🤖 AI Summary
This work addresses the tendency of large language models to fall into repetitive loops during long-context generation due to self-reinforcing attention mechanisms, which often leads to output collapse. The study systematically uncovers, for the first time, a positive feedback loop between KV cache reuse and such repetitive cycles. To mitigate this issue, the authors propose a lightweight, plug-and-play online loop-breaking method that dynamically intervenes in the KV cache by detecting and pruning redundant trailing segments in real time. A dedicated evaluation benchmark, LoopBench, is introduced to assess loop-related behaviors. Experimental results demonstrate that, under a fixed cache budget, the proposed approach reduces loop occurrence by over 90 percentage points, substantially enhancing output diversity and minimizing the generation of redundant tokens.
📝 Abstract
Through systematic experiments on long-context generation, we observe a damaging failure mode in which decoding can collapse into persistent repetition loops.
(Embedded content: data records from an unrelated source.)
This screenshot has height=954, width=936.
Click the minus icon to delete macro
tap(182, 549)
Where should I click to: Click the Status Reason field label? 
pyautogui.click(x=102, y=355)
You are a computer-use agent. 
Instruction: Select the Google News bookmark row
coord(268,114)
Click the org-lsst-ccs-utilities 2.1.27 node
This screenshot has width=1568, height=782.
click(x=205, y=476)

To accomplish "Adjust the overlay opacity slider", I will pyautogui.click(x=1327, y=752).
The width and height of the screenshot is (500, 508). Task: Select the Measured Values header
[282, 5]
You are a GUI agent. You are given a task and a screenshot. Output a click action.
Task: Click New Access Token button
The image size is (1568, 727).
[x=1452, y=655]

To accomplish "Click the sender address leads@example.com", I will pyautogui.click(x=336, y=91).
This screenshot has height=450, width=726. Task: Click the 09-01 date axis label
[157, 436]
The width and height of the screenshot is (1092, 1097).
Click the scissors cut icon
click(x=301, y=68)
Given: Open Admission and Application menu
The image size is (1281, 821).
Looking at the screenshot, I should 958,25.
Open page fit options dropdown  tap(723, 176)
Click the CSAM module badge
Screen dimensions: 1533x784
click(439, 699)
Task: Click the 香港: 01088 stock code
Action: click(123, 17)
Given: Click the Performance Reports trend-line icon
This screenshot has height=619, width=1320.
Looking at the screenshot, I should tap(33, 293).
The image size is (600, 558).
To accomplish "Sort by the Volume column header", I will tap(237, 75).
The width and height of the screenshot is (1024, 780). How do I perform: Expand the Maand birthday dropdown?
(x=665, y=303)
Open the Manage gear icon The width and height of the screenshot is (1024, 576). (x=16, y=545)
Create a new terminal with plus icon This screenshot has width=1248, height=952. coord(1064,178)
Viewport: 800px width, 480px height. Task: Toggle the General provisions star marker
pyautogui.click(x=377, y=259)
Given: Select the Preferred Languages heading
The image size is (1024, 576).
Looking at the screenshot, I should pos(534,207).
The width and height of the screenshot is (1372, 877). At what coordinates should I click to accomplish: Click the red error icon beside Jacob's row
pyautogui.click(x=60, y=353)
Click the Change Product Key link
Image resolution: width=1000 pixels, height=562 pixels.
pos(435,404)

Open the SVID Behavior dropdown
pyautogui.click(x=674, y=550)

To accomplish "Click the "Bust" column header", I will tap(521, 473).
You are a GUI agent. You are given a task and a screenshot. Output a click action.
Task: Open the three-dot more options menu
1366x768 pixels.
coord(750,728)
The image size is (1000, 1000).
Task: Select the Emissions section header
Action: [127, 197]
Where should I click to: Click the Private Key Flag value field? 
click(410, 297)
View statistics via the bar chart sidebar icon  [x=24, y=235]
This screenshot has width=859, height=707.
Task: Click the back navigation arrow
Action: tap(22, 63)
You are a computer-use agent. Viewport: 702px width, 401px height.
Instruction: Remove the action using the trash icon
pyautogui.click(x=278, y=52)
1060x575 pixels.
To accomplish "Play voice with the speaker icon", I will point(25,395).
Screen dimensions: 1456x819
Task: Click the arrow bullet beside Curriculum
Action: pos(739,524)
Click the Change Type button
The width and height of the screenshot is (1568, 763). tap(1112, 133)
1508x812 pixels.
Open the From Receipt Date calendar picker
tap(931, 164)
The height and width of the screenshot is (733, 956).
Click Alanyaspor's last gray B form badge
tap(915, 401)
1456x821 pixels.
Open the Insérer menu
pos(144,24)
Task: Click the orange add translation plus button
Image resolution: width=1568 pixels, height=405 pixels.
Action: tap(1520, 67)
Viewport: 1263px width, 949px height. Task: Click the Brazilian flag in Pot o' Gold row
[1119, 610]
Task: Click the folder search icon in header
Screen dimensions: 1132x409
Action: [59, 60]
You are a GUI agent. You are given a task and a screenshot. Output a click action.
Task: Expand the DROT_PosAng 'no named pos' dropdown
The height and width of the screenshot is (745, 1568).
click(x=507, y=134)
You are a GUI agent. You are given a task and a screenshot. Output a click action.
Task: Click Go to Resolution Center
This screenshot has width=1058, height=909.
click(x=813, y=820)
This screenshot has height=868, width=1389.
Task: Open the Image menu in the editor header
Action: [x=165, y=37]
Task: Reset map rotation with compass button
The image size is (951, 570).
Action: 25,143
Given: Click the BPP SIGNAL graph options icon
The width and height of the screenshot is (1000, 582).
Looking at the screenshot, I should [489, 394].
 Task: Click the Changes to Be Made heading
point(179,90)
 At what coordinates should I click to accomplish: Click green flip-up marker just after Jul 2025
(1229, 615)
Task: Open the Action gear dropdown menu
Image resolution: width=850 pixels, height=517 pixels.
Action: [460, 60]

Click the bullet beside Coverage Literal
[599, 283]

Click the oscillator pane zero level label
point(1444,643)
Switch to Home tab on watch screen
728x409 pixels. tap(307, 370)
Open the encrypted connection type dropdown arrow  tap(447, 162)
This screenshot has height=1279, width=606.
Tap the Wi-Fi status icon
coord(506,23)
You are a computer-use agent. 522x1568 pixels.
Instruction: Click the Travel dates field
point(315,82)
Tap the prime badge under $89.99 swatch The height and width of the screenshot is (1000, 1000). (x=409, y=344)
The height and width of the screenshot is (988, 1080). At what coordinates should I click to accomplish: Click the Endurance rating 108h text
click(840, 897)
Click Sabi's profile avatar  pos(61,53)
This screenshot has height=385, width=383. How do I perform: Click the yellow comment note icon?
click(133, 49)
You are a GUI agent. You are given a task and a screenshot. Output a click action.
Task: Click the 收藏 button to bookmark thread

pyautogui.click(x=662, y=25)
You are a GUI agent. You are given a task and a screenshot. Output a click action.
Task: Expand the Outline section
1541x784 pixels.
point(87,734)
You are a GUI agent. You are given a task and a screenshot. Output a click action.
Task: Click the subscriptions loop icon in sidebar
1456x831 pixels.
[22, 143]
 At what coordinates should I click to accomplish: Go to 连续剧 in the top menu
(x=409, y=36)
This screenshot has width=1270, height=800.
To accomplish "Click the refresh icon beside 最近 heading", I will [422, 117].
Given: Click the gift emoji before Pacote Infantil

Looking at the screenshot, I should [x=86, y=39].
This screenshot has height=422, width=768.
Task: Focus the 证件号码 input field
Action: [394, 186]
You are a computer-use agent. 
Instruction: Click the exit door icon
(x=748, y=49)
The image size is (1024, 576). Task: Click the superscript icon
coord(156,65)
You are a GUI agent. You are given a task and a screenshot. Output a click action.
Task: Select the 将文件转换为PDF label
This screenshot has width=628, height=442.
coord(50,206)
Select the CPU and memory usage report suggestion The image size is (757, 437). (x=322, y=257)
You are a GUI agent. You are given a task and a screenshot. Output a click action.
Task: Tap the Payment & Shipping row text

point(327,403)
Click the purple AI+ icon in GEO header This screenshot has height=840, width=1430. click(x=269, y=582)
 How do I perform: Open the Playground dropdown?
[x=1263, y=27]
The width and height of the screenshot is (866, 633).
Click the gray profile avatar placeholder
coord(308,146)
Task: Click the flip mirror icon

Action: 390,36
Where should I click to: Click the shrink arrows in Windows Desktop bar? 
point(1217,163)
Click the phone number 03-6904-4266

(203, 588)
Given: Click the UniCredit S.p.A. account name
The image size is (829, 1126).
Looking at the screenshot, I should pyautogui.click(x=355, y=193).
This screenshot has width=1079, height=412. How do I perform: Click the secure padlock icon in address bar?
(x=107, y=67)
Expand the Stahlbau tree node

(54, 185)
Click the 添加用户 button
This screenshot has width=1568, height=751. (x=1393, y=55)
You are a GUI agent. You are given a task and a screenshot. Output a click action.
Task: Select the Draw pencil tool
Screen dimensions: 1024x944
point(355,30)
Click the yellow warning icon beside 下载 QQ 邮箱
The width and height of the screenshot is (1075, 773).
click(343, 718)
We find that this degeneration is driven by collapsed attention patterns, where a subset of heads locks onto a narrow suffix of the history, and is further stabilized by inference-time KV cache reuse. Crucially, since many existing KV cache policies rely on attention-based importance, this collapse can produce spuriously high scores for repetitive tokens, causing cache management to inadvertently amplify repetition. To study this phenomenon in a controlled and reproducible manner, we introduce LoopBench, a benchmark with explicit loop-inducing conditions and loop-oriented metrics that quantify repetition severity and generation instability beyond downstream task scores. Building on these insights, we propose LoopGuard, a lightweight, plug-in KV cache guard that detects loop onset online and disrupts the feedback cycle by pruning repetitive tail spans under a fixed cache budget. Experiments on LoopBench show that LoopGuard reduces loop incidence by over 90 percentage points, while restoring output diversity and reducing token waste.